To this may be added an astonishing array of smaller denominations and in some cases non-trinitarian churches that have had some impact on Scottish life. Muirhead gives us something on (and this is a partial list): Apostolic Faith Churches, Bereans, Cameronians, the Catholic Apostolic Church, Chartists, Christadelphians, Churches of God, Congregationals, Covenanters, Elim Pentecostals, Gibbites, Glasites, Mormons, Quakers, Unitarians, the Evangelical Union, Church of the Nazarene, and a score more, larger and small. He intersperses longer historical overviews, brilliant in chapter seven’s run from ‘Disruption to Diversity’, with more specific accounts of individual denominations and their relationship (or not) with the established church or the dominant Free Church. He stops at 1960, frustratingly but for the hope that he has the energy for a further volume, but logically in that it finds the Church in Scotland at a high water mark, the evangelical spirit recharged by Billy Graham’s Tell Scotland mission, and pre-Conciliar Catholicism poised ready for its greatest self-examination since the Council of Trent.

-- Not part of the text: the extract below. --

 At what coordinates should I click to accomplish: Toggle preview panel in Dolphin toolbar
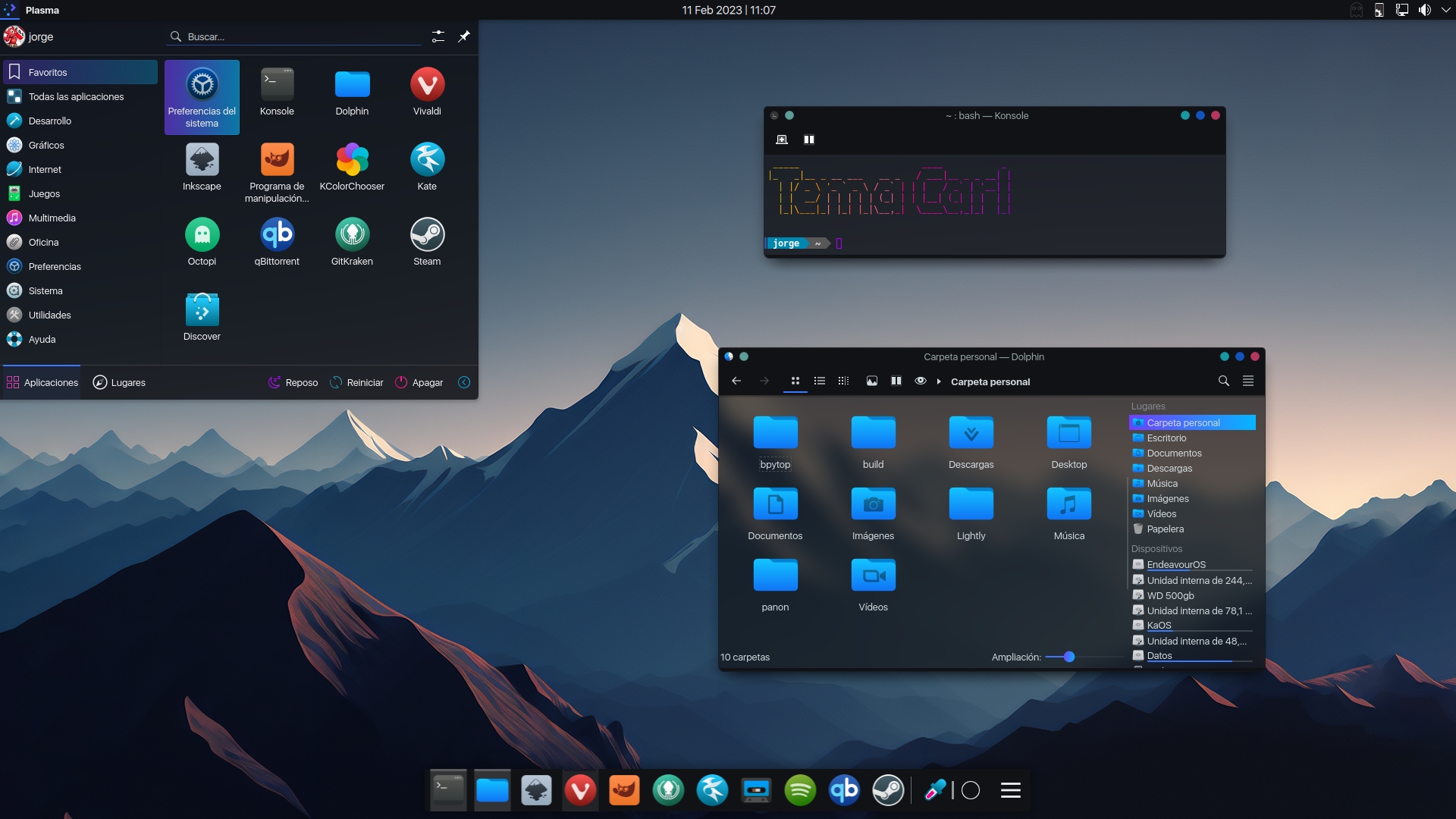(x=871, y=381)
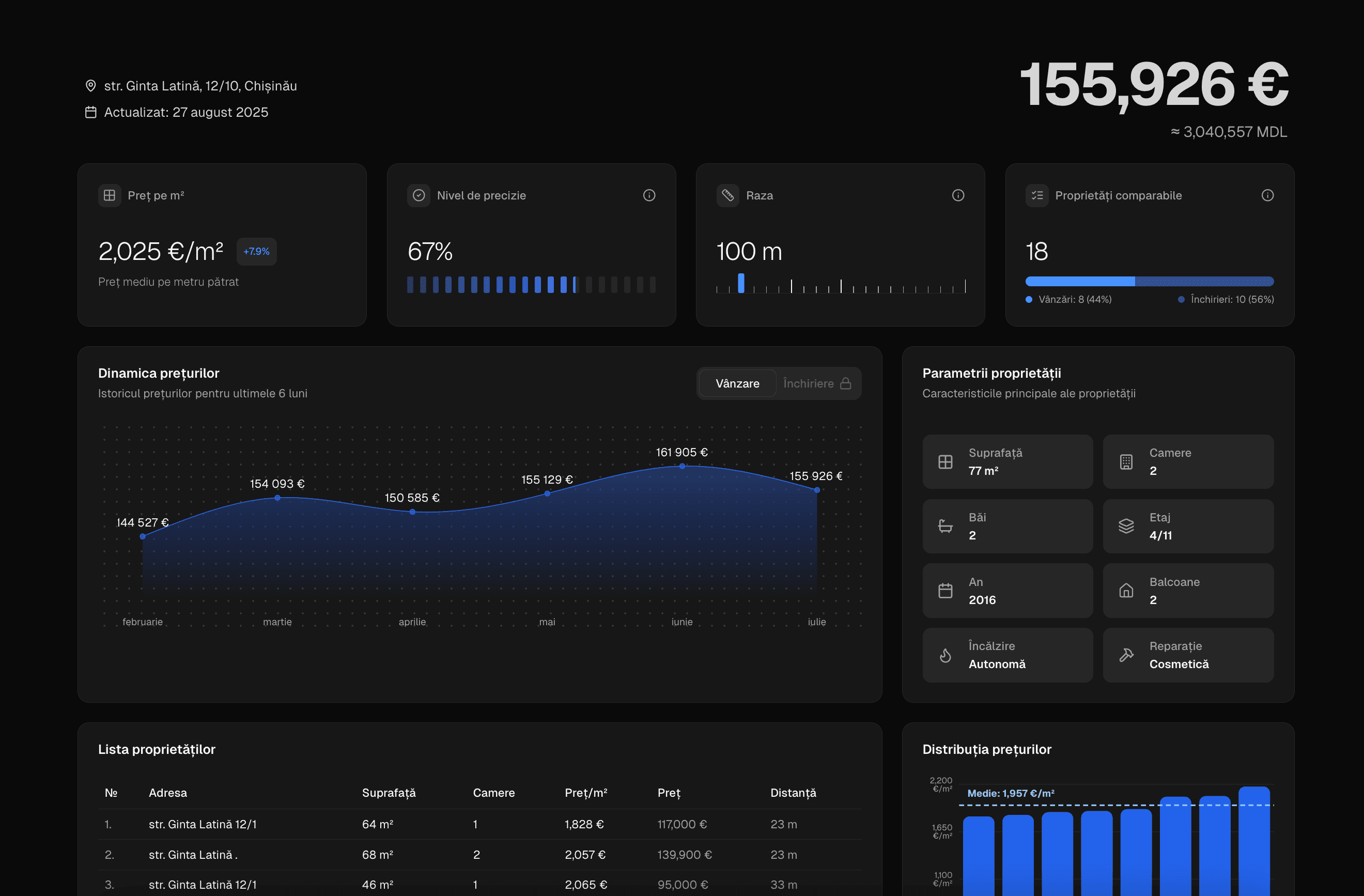This screenshot has height=896, width=1364.
Task: Click the layers icon for Etaj
Action: pos(1126,526)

In the process, Muirhead demolishes a good many toxic myths about the Reformed churches in Scotland. That in the nineteenth century ‘everyone’ went to church: simply not so, and the best estimate is that only about a third of the population was formally churched. That the Church of Scotland was obsessed with sex: again, the evidence is against, and while the stool of penitence was used and sackcloth kept to hand, neither were used quite as much or as obsessively as the received image would suggest; present-day tabloids are far more prurient than the Church. That the Free Kirk has always been conservative or at worst a seat of intellectual narrowness: in the late nineteenth century parts of it were, in Muirhead’s words, ‘at the leading age of radical theological thought’. The case of William Robertson Smith, who argued that the Bible should be examined critically, not believed word for word, is illustrative; he wrote for and became an editor of Encyclopaedia Britannica and was initially only admonished by the Free Church for his ideas. That the churches of Scotland were entirely male-dominated: not the least interesting aspect of Reformation, Dissent and Diversity is how often women come to the fore; seldom representing a majority and sometimes kept firmly in the background, but always actively part of the story. Two remarkable books, then, and in Dawson’s a reminder of what a formidable and many-dimensional man Knox, who stands at the beginning of it all, actually was. All three read the more strongly in the present situation for their insistence, implicit and explicit, that the Kirk and its offshoots have represented, for good and/or ill, a major force in the creation of Scottish civil society, imposing not just liturgical protocols and sometimes obscure social practices and taboos but a shaping a cast of mind that for five centuries has made Scotland punch far above its weight, intellectually and creatively, on an international stage. Neither Lilliput nor Laputa after all.